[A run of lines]
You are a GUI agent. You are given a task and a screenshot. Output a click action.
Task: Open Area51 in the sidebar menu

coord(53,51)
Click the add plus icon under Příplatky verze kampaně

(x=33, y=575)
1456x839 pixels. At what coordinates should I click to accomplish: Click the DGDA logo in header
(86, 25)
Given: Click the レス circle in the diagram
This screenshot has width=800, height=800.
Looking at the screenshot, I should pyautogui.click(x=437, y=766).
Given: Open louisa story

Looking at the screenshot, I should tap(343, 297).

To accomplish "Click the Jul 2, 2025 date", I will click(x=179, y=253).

● **Instructions for the task**
Rewrite the lines above as a Markdown table with the columns Row and Line, numbering each line in order and omitting blank lines.

● **The response**
| Row | Line |
|---|---|
| 1 | You are a GUI agent. You are given a task and a screenshot. Output a click action. |
| 2 | Task: Open Area51 in the sidebar menu |
| 3 | coord(53,51) |
| 4 | Click the add plus icon under Příplatky verze kampaně |
| 5 | (x=33, y=575) |
| 6 | 1456x839 pixels. At what coordinates should I click to accomplish: Click the DGDA logo in header |
| 7 | (86, 25) |
| 8 | Given: Click the レス circle in the diagram |
| 9 | This screenshot has width=800, height=800. |
| 10 | Looking at the screenshot, I should pyautogui.click(x=437, y=766). |
| 11 | Given: Open louisa story |
| 12 | Looking at the screenshot, I should tap(343, 297). |
| 13 | To accomplish "Click the Jul 2, 2025 date", I will click(x=179, y=253). |